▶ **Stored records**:
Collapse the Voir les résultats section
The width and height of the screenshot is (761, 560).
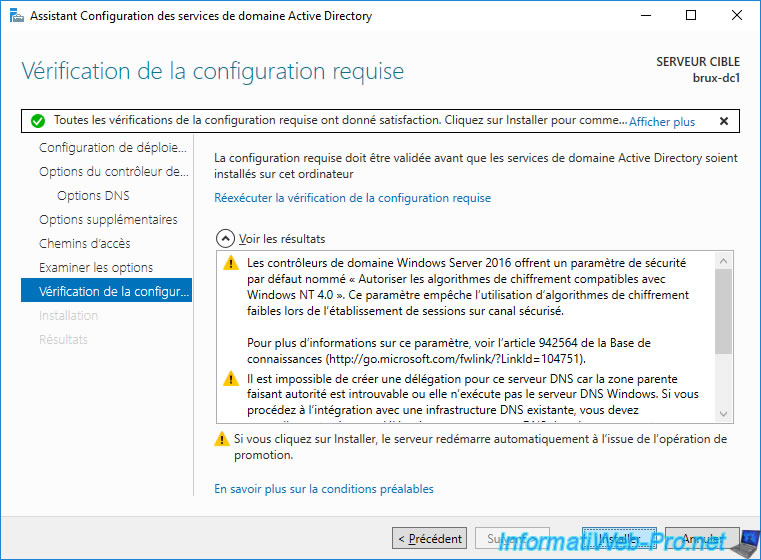tap(225, 239)
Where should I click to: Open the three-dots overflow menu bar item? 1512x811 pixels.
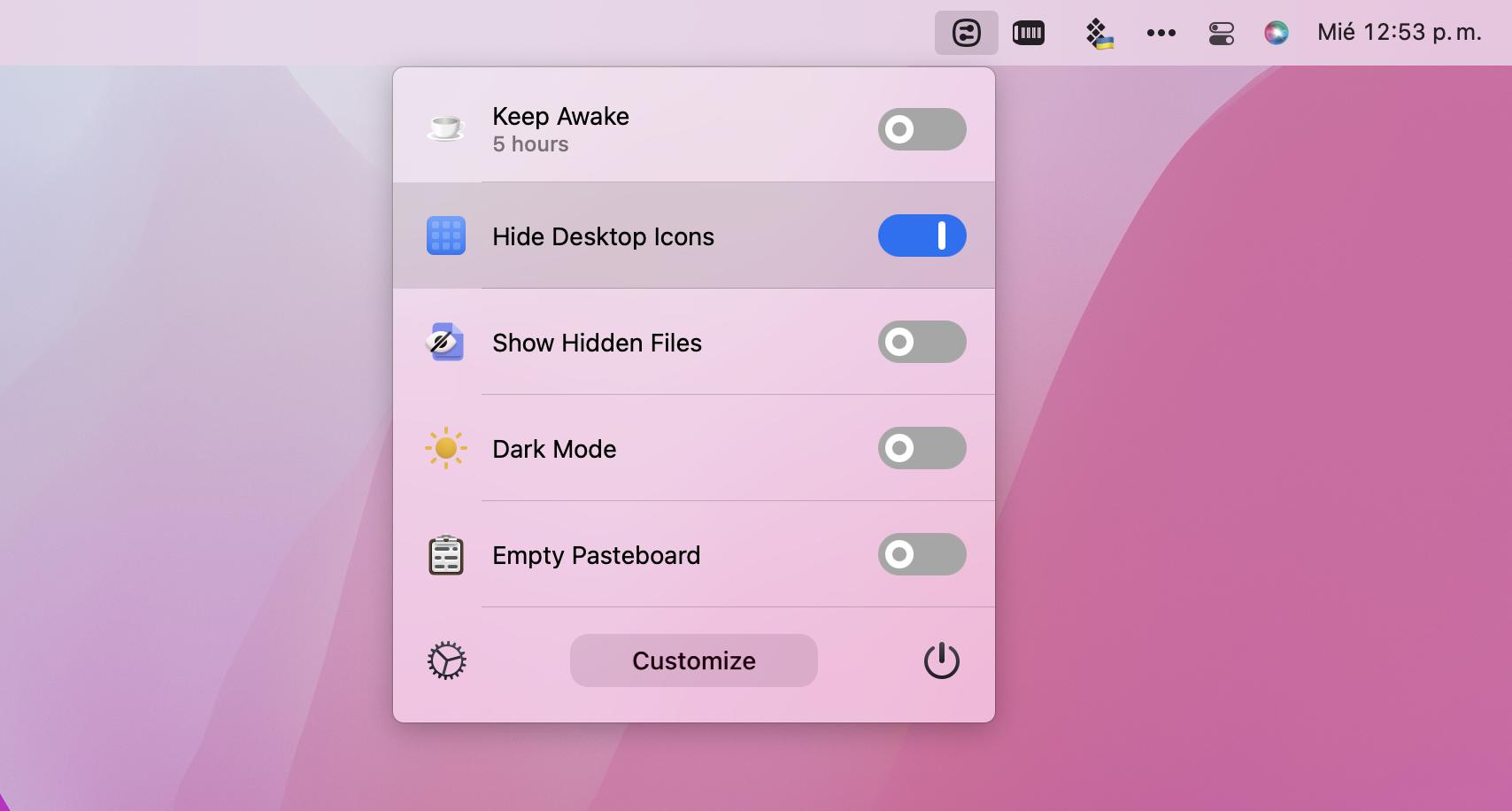1161,34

▶ **Brief**: Reproduce all entries above exactly, minus the images.

▶ **Result of this task**:
Collapse the Voir les résultats section
The width and height of the screenshot is (761, 560).
tap(225, 239)
Where should I click to: Open the three-dots overflow menu bar item? 1512x811 pixels.
1161,34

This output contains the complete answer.